Olivia's Freedom
posted July 12, 2009 - 11:58amOlivia was an unspayed female feral cat who produced litters twice a year. She had avoided trapping many times, while all the other ferals in the area had eventually been trapped and spayed/neutered/vaccinated. Before I met Olivia, she was "just a feral cat". Unwanted and unloved.
After she had a litter of kittens under our shed, my neighbor asked me if I would put food out for her. Olivia had been eating in their yard with their ferals but she would fight over the food and they didn't want her coming around and causing fights with the others.
One morning while she was over there eating, her kittens wandered away. When she came back, she was frantically searching for them. My heart went out to her that day, I felt so bad for her. I put out some food and she gratefully gobbled it down, then went back out in search of her kittens. She did finally find them and bring them home, much to my relief.
The next day when I woke up, she was sitting in the driveway looking up at the window, waiting to see if I would put food out again. Of course I did, and have done so every day since then.

**Records provided:**

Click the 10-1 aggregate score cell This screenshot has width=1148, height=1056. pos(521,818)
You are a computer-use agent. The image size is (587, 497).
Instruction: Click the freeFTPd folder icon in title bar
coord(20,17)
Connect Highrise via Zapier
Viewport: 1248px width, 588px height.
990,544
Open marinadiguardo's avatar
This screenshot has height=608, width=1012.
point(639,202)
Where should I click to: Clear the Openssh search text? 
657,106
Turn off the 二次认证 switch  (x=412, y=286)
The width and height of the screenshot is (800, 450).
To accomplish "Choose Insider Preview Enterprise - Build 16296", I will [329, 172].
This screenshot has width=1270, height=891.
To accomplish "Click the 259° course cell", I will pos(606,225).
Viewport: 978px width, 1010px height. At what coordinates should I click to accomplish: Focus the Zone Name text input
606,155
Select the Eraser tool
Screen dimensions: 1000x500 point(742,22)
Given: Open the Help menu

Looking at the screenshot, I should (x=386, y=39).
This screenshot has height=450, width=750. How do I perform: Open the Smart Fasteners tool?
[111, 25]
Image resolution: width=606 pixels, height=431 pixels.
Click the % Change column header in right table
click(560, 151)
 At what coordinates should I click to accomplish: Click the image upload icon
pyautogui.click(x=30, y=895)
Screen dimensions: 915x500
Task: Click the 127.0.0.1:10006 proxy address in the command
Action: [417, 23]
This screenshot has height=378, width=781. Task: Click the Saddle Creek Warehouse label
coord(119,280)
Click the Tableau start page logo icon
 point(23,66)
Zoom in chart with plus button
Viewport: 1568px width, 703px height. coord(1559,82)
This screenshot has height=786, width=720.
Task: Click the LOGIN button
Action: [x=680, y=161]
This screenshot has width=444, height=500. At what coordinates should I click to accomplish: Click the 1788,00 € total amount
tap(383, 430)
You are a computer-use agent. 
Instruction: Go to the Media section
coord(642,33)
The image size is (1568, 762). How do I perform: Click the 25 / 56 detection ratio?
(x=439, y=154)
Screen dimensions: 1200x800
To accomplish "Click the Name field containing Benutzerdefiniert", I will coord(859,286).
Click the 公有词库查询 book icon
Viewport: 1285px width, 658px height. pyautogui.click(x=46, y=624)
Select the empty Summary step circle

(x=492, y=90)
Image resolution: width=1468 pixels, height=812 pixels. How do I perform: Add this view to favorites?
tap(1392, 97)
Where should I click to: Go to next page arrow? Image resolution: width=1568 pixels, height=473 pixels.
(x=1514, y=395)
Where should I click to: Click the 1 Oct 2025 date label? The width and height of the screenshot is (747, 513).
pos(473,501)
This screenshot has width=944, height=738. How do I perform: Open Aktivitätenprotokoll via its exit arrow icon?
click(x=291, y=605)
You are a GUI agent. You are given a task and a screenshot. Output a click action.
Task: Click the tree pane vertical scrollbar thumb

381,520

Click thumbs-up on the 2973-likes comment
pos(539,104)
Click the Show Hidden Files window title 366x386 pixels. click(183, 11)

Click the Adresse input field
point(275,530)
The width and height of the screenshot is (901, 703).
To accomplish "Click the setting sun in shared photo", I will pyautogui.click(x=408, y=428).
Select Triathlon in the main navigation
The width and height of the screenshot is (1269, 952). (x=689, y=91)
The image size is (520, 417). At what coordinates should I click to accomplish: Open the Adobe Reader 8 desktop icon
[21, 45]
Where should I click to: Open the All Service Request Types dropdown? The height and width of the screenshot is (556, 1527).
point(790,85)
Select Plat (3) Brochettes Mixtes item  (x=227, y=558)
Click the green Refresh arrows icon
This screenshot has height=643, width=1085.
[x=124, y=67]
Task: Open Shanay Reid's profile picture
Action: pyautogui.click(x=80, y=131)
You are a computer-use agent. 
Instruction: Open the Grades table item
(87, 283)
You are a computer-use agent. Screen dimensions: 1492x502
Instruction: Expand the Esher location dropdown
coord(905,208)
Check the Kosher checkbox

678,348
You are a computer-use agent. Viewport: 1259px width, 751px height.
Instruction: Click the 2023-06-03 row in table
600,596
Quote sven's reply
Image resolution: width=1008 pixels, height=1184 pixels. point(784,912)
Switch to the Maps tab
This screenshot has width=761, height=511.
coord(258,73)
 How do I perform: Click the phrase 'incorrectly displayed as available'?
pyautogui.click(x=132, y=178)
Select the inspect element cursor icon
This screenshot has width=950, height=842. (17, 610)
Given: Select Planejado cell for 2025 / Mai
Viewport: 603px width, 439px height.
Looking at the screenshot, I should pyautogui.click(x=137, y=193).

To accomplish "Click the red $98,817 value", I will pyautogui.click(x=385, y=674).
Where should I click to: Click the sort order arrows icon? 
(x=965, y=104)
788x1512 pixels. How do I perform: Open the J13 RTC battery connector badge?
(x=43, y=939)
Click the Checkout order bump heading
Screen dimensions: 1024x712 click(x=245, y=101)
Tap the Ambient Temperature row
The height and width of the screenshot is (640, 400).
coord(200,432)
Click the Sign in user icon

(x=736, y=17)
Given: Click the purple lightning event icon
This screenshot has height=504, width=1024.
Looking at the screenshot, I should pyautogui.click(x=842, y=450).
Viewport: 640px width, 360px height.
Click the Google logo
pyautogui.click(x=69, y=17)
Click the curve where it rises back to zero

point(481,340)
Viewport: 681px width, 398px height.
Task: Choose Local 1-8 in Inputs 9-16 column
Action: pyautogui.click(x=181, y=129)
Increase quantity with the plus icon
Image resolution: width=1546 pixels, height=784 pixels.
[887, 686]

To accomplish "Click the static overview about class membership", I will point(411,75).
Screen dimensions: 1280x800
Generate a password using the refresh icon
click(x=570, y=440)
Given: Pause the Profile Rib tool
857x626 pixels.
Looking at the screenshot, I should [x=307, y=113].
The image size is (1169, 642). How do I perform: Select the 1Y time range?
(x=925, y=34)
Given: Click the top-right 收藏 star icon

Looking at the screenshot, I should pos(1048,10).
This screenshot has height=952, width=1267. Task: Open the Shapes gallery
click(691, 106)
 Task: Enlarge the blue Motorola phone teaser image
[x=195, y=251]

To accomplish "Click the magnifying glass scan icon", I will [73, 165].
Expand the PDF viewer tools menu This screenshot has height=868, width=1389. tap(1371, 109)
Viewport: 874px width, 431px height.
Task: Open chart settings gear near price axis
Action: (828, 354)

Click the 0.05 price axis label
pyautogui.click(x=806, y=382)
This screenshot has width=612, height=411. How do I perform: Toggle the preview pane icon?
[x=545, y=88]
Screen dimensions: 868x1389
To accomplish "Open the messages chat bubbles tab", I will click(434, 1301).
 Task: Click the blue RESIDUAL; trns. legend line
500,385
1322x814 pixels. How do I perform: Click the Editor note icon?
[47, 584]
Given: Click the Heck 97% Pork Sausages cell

**Complete the following:**
1) In the story about Olivia the feral cat, where did she have her litter of kittens?
2) Write the next part of the story about Olivia the feral cat, starting after its final sentence.
Nothing in the entries is needed here.

**Outputs for the tasks:**
1) Under the shed.

2)
Olivia was very unfriendly at first. When I would come out with food she would growl at me and hiss at me. I would talk kindly to her, put the food down and go inside to give her space. Over time I believe she began to respect me as someone who cares, and I respected her freedom and her need for her own space.
I have never touched Olivia, nor would I ever attempt to touch her. But I love her just as much as I would if she sat in my lap every day. I believe that, in her feral way, Olivia loves me too.
Olivia doesn't like it when I get angry. If I go outside with food and she hisses at one of the other ferals, I say "Olivia! I don't like that!" in a stern tone. She will back away and look at the ground, as though she knows she was a bad girl.
Olivia, to me, always seemed so regal. She never had time to play, she was always pregnant, nursing, or carting kittens around showing them how to survive in the wild. She moved about like royalty. This is why the name Olivia seemed to fit, it sounds like royalty.
In my fourth year of knowing Olivia, in March of 2009, to be exact, I set out to trap all my ferals, which included Olivia and all of her offspring that had survived over the last four years. For a week, I kept traps outside, unset, with food in them, so that they got used to having their food in the traps. On the day before their spay/neuter appointment, I set the traps and went in the house. I quickly caught the four from her previous litter and moved their traps to the front porch so that the others wouldn't be afraid to come and eat. Then I saw Olivia approaching and watched from the kitchen window. Olivia had avoided trapping for years so I was unsure of whether I would be able to catch her on this day. However, she walked right into the trap to eat and I watched as the door closed behind her.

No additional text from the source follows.